A massive abdominal wall desmoid tumor occurring in a laparotomy scar: A case report
World Journal of Surgical Oncology volume 9, Article number: 35 (2011)
Desmoid tumors are benign but locally aggressive tumors of mesenchymal origin which are poorly circumscribed, infiltrate the surrounding tissue, lack a true capsule and are composed of abundant collagen. History of trauma to the site of tumor origin is elicited in up to 1 in 4 cases and they most commonly develop in the anterior abdominal wall and shoulder girdle but they can arise in any skeletal muscle. The clinical behavior and natural history of desmoid tumors are unpredictable and management is difficult with many issues remaining controversial, mainly regarding early detection, the role, type and timing of surgery and the value of non-operative therapies.
We report a case of a 23 year old male referred from a district hospital to a national referral hospital in Kenya, after developing a huge abdominal wall desmoid tumor following laparotomy for a blunt abdominal injury fourteen months earlier. The tumor was successfully excised and the abdominal wall defect reconstructed using a vicryl/prolene mesh and a unilateral groin flap. The patient had a non-eventful recovery and was discharged through radiotherapy clinic.
Wide margin tumor excision alone is a reasonable option in the management of desmoid tumors.
Desmoid tumors account for 0.3% of all neoplasms and less than 3% of all soft tissue tumors with the estimated incidence in the general population being 2-4 per million of population per year [1–3]. Affected patients mostly fall within the age range 10-40 years with those younger than 10 years or older than 44 being affected rarely .
The myofibroblast is the cell considered responsible for the development of desmoid tumors but the mechanisms of development and regulation of their growth are unknown [1, 4, 5]. Trauma may have a triggering effect in the development of the tumors and the tumors may be solitary or multiple[1, 6]. Extra-abdominal and intra-abdominal forms of the disease have been distinguished and in abdominal wall disease, the tumor is usually confined to the musculature and the overlying aponeurosis or fascia but the neoplasm may infiltrate the surrounding tissue up to 2-3 cm outside the palpable tumor [3, 7, 8].

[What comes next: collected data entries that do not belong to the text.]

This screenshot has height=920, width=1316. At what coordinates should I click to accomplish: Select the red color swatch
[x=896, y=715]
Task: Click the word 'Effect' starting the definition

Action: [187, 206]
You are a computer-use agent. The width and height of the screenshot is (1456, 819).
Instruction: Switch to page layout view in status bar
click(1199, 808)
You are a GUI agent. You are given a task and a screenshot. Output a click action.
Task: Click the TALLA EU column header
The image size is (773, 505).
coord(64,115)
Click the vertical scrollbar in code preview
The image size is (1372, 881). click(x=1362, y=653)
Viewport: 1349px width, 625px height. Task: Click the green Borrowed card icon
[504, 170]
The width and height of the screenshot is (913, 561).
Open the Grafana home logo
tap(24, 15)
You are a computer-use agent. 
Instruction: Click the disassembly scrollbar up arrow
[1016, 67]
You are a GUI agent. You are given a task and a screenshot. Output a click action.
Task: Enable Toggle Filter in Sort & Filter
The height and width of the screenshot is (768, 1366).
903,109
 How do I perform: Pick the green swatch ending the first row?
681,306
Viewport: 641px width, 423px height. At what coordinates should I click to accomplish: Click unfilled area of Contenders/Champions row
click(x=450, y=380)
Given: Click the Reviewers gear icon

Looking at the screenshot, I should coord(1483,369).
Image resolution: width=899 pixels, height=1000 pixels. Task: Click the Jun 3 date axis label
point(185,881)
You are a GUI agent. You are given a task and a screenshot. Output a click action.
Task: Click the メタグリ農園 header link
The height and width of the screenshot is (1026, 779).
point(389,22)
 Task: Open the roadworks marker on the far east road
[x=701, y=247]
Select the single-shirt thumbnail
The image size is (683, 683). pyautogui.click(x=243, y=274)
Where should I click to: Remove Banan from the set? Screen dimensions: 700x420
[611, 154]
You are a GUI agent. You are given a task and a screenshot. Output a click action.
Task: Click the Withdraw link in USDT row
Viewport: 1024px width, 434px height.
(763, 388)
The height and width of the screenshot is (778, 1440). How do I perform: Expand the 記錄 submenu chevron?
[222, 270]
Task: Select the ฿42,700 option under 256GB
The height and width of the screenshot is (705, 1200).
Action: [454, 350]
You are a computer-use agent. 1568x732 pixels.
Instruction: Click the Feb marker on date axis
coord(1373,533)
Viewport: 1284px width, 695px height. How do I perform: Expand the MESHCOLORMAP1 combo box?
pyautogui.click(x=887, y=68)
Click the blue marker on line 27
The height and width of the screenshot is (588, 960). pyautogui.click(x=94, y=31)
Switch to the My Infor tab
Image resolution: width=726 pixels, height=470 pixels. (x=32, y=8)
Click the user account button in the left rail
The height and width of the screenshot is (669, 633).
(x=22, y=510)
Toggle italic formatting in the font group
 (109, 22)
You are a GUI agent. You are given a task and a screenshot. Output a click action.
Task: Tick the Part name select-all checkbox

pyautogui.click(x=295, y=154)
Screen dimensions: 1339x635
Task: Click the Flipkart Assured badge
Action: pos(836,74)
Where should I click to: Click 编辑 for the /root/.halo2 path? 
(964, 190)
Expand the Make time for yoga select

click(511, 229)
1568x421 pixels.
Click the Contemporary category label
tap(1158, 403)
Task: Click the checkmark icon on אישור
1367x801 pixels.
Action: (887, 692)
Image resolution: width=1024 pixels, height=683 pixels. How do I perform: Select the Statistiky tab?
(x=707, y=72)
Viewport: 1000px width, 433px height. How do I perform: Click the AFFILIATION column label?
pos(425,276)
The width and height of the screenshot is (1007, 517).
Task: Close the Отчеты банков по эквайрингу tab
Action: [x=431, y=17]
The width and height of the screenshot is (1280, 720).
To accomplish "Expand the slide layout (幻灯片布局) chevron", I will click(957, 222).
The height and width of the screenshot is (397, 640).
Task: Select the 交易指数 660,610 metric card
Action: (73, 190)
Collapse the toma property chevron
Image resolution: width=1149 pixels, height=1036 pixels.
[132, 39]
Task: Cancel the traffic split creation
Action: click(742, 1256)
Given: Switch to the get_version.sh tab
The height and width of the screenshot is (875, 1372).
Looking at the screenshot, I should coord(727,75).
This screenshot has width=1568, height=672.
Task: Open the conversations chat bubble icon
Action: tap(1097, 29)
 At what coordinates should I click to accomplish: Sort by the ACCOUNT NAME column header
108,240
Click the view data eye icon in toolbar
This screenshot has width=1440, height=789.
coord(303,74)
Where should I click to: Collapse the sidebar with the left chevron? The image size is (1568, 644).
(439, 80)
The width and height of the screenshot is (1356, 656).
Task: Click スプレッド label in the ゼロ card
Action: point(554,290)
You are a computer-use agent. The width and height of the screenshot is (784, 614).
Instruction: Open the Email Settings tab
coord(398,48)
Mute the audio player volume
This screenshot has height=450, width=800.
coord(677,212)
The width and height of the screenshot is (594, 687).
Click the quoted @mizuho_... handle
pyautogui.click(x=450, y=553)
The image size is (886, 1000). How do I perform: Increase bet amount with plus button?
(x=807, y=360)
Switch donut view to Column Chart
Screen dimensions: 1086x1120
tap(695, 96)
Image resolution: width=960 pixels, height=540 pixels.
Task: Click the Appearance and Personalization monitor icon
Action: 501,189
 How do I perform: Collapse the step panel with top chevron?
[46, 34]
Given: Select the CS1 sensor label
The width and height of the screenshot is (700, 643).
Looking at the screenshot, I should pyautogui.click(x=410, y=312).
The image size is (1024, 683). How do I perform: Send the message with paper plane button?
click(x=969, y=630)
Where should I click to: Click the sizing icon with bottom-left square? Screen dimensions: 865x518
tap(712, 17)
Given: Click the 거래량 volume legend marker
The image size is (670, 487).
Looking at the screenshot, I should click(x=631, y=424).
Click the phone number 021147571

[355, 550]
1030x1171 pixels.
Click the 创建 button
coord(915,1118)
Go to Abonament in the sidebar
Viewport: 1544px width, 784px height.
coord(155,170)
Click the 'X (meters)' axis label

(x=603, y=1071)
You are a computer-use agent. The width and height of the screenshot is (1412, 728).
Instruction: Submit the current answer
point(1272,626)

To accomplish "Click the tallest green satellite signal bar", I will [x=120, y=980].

The clinical behaviour and natural history of desmoid tumors remain unpredictable and enigmatic: while in some patients it progresses rapidly and aggressively, in others it is more indolent and may remain stable without any subsequent problem for sometime . Most desmoid tumors are slow-growing neoplasms that do not metastasize but aggressively invade surrounding tissues and organs or may compress surrounding structures [3, 6]. Desmoid tumors often arise from the rectus abdominis muscle in postpartum women and in scars of previous abdominal incisions [9, 10]. Imaging methods including ultrasonography, Computed Tomography (CT) and Magnetic Resonance Imaging (MRI) are used for diagnosis and evaluation of these tumors .
The patient was a 23 year old male who presented with an anterior abdominal wall mass in December 2007 following an emergency laparotomy for blunt abdominal trauma in June 2006. He was referred to Kenyatta National Hospital from a district hospital where an incisional biopsy had been done and reported as benign fibromatosis. There was no family history of Familial Adenomatous Polyposis (FAP), colorectal disease or similar condition in any of the close relatives.
On examination, his general condition was fair and he had a huge ulcerated anterior abdominal wall mass with everted edges measuring 16 cm × 20 cm (figure 1) which was reported as desmoid tumor after incisional biopsy was done. An abdominal CT scan showed hepatomegaly and a mass measuring 16 cm × 15 cm × 4.6 cm confined to the anterior abdominal wall with an intra-abdominal extension but no involvement of intra abdominal organs (figure 2). Neither genetic testing for the Adenomatous Polyposis Coli (APC) gene mutation nor screening with colonoscopy for adenomatous polyposis coli or colorectal cancer was performed.
In January 2008, the tumor weighing an estimated two kilograms (figure 3) was excised with a 3 cm macroscopic margin and the resultant defect (figure 4) reconstructed with a vicryl/prolene mesh. A left local fasciocutaneous groin flap was rotated to cover the mesh and the secondary defect on the left groin area covered with a split thickness skin graft. The patient had a non-eventful postoperative recovery period and was discharged through radiotherapy clinic but he missed his appointment. The authors traced him thirty months later and found him without any sign of recurrence but he had an incisional hernia at the site of tumor excision and repair (figure 5).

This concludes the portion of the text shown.